__Work to be completed__:
Lay out the entries as a Markdown table with the columns Row and Line, running from the start of the entries to the line with "(x=183, y=677)". Skip blank lines and leave the pictures out.

__Material shown__:
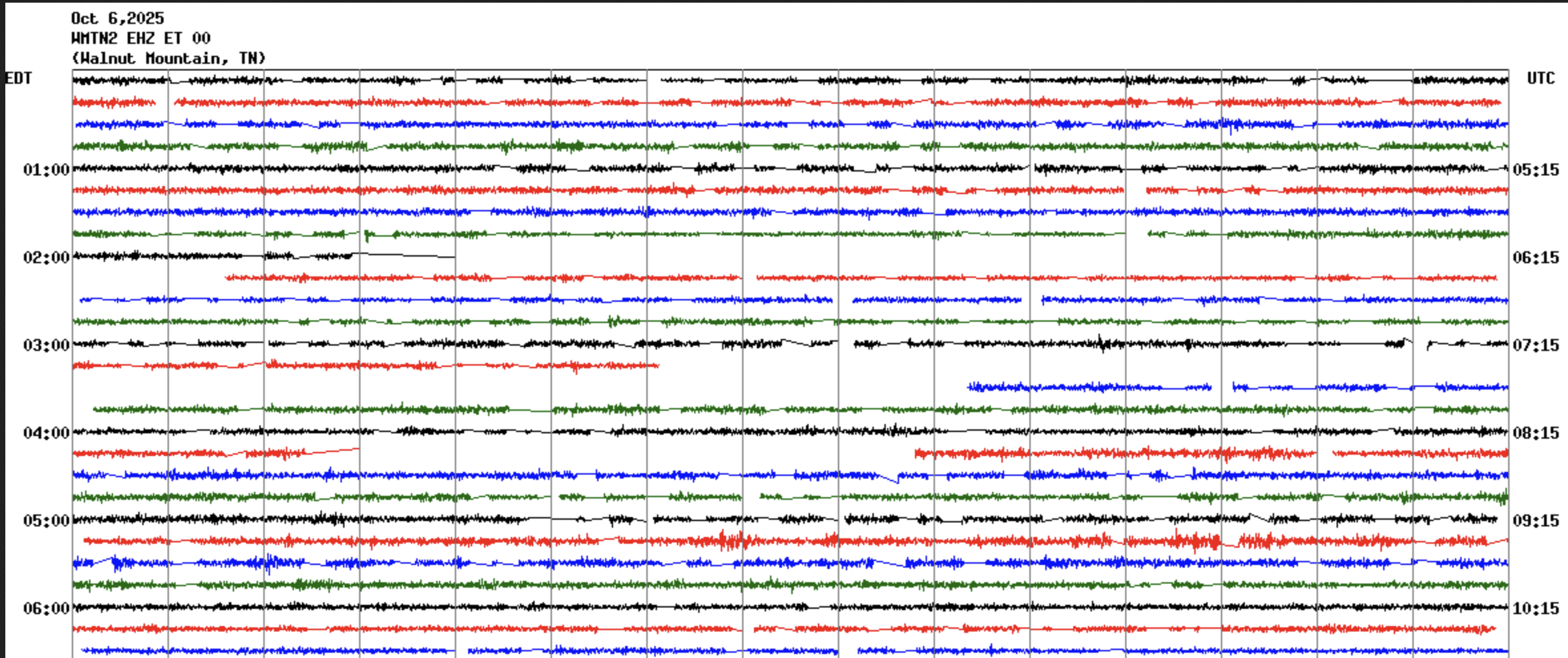Click the 05:15 UTC time label
This screenshot has width=1568, height=658.
pos(1535,170)
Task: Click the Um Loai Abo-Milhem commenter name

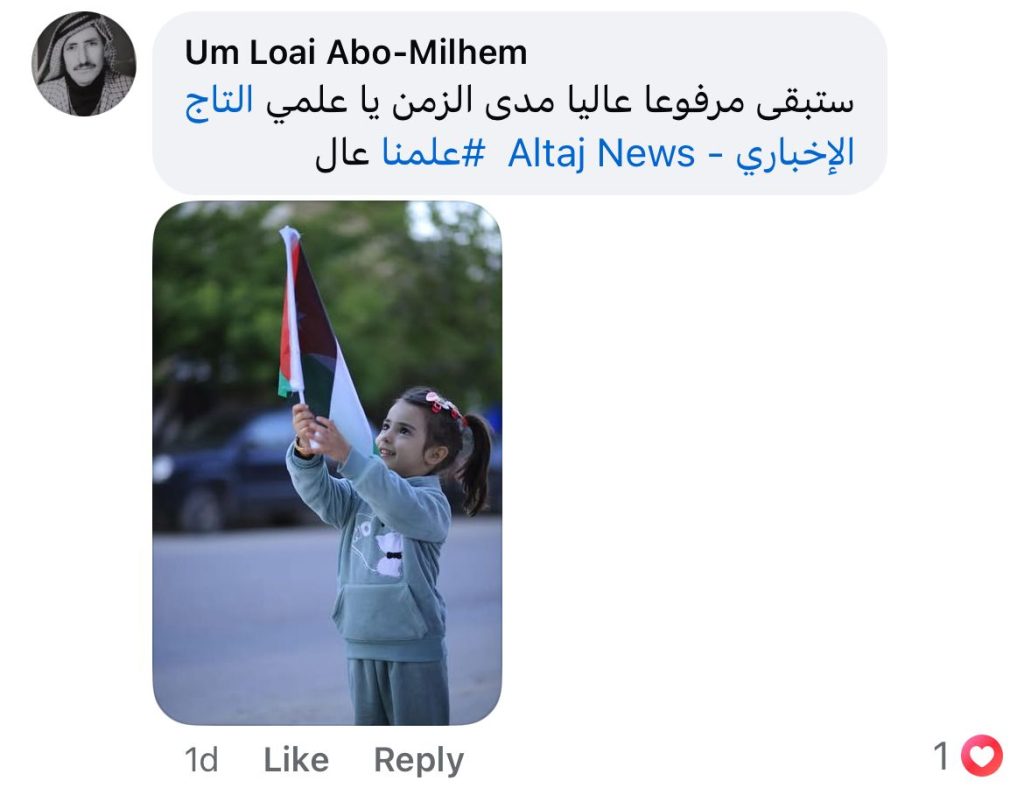Action: pyautogui.click(x=356, y=53)
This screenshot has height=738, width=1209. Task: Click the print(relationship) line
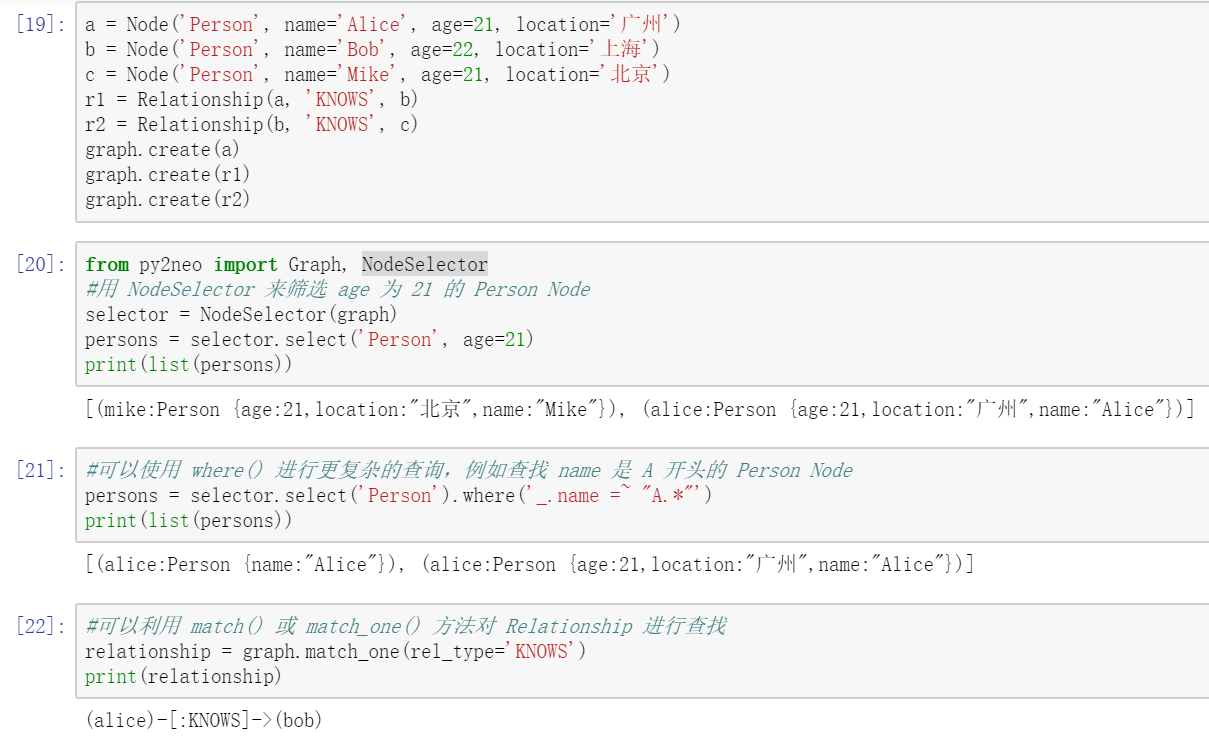(x=183, y=677)
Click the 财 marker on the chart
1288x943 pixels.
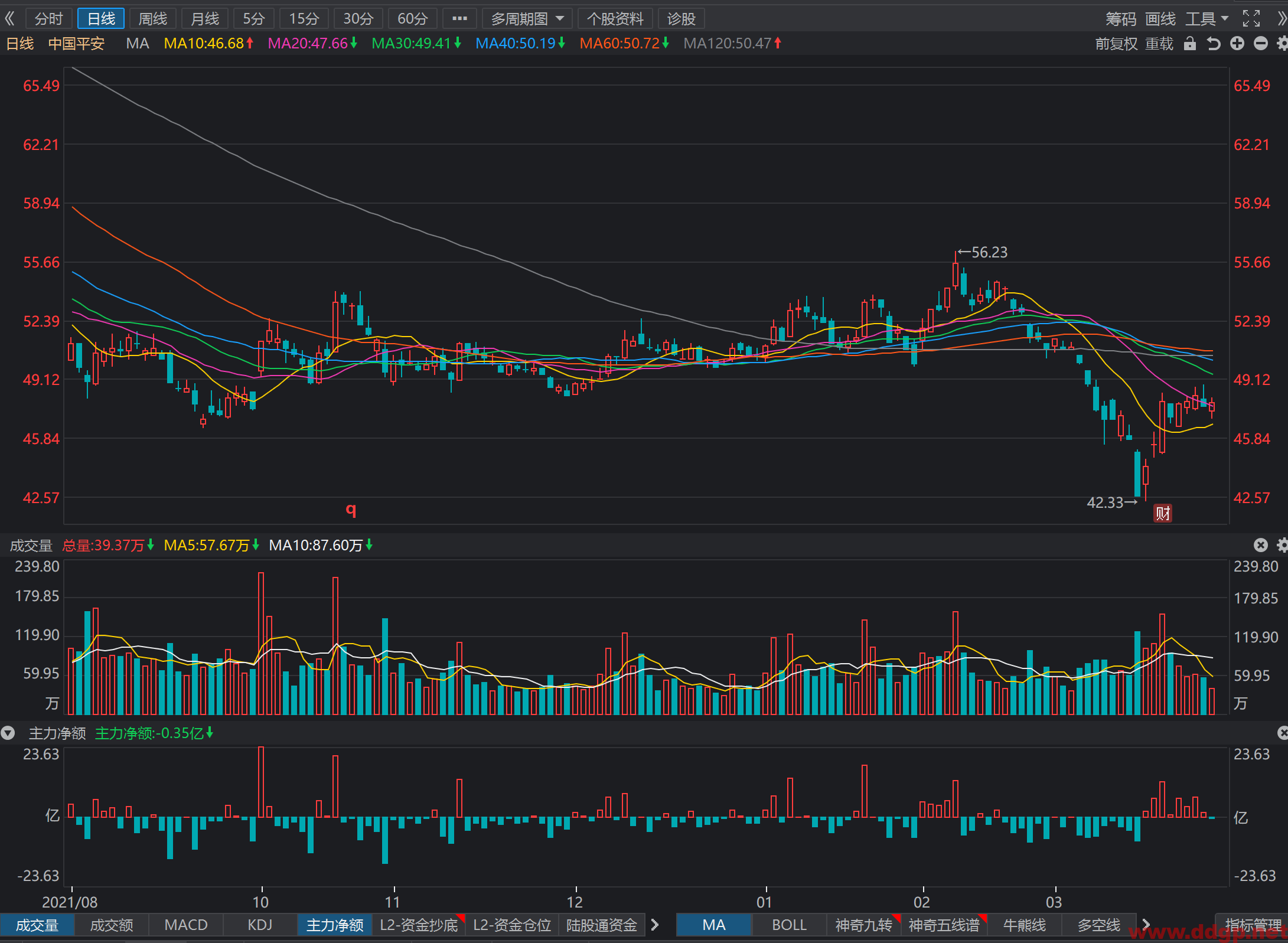point(1163,513)
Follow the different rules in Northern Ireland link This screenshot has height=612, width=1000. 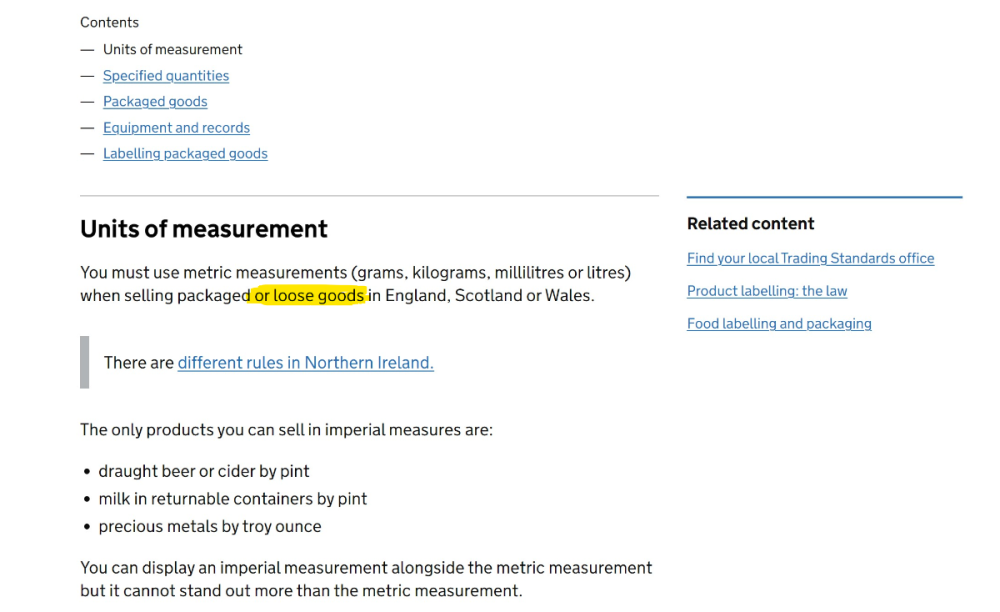coord(305,363)
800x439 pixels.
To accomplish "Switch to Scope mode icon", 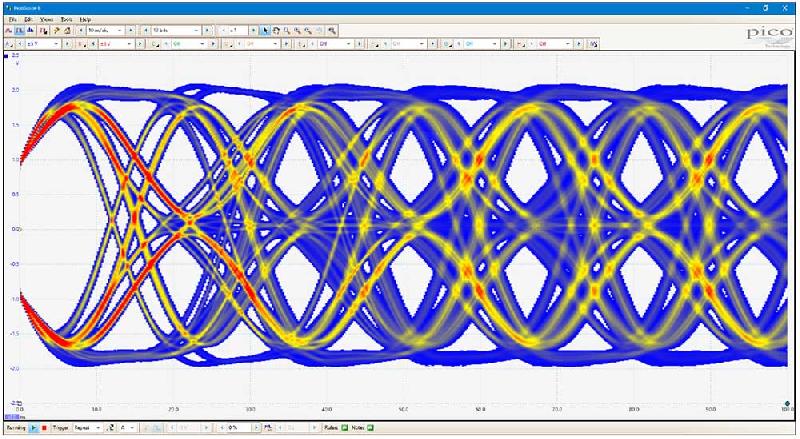I will (x=8, y=31).
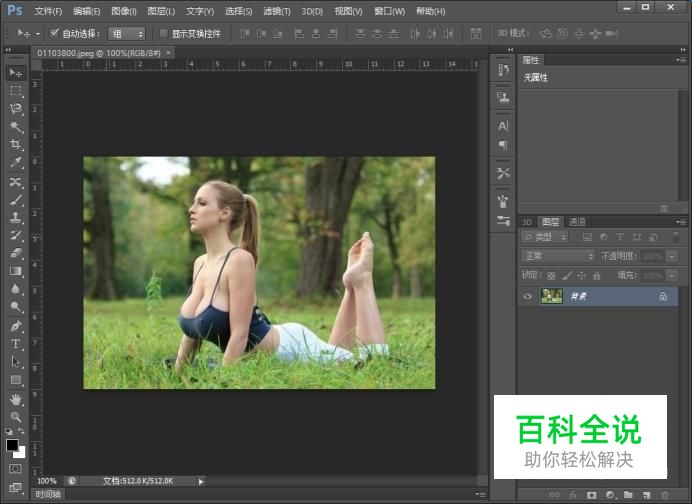The height and width of the screenshot is (504, 692).
Task: Hide the 背景 layer using eye icon
Action: pos(528,296)
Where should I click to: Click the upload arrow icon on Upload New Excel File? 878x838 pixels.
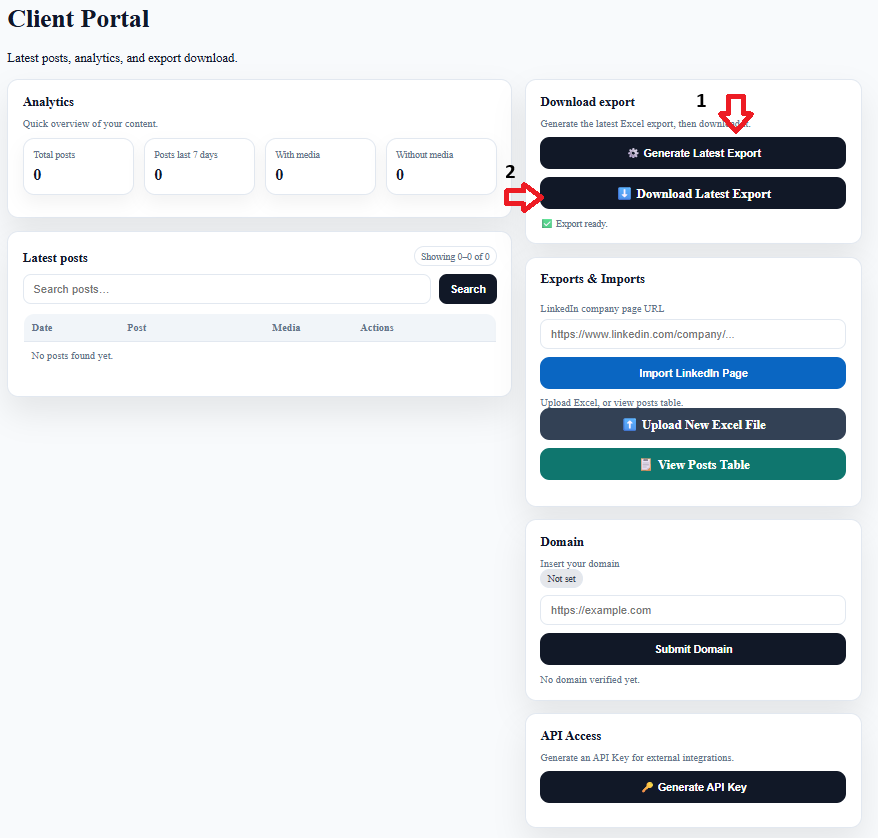(x=629, y=424)
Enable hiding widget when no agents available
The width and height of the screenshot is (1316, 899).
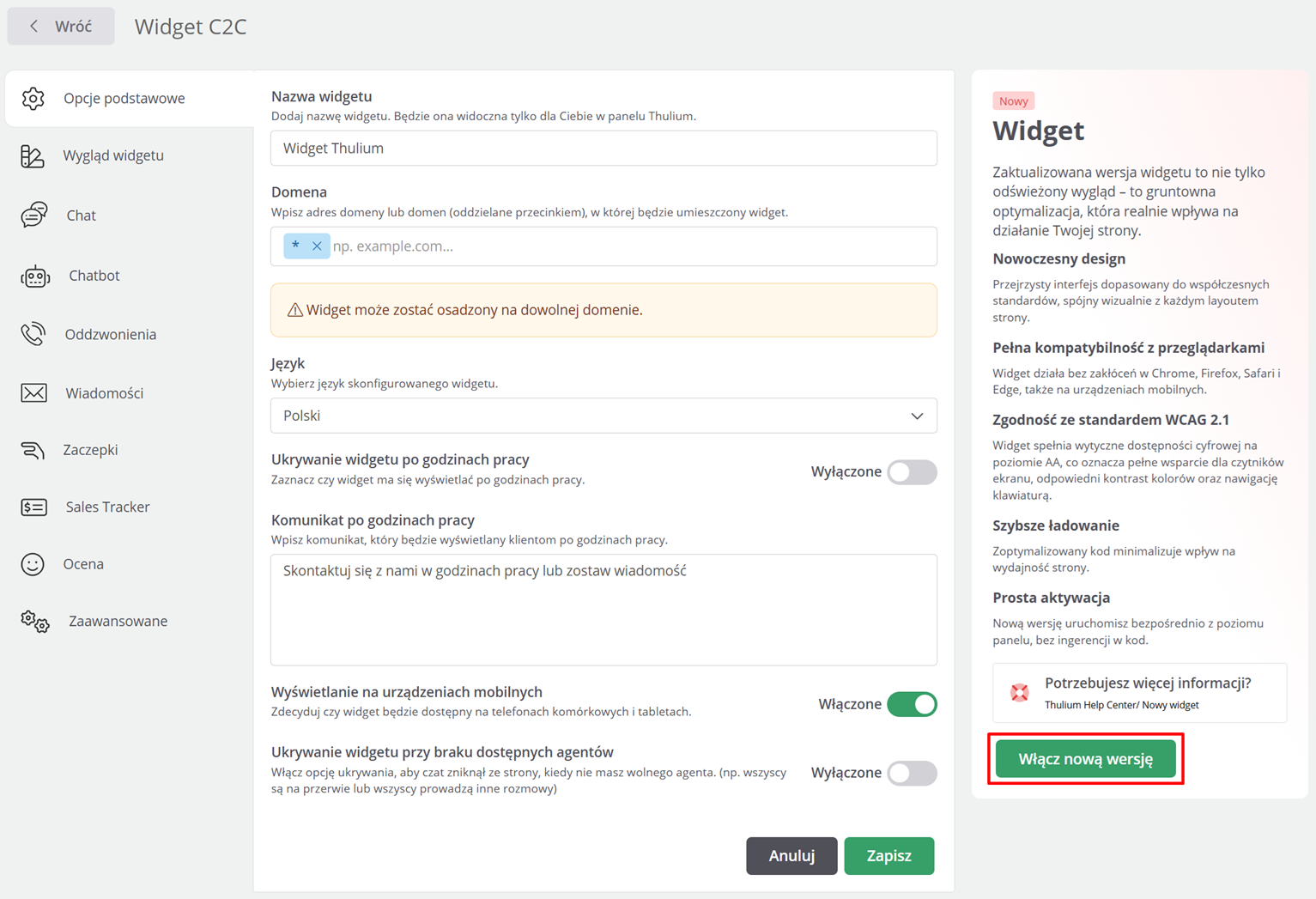tap(912, 773)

__Task response__:
| Row | Line |
|---|---|
| 1 | Click the 05:15 UTC time label |
| 2 | This screenshot has width=1568, height=658. |
| 3 | pos(1535,170) |
| 4 | Task: Click the Um Loai Abo-Milhem commenter name |
| 5 | Action: pyautogui.click(x=356, y=53) |
| 6 | This screenshot has height=738, width=1209. Task: Click the print(relationship) line |
| 7 | (x=183, y=677) |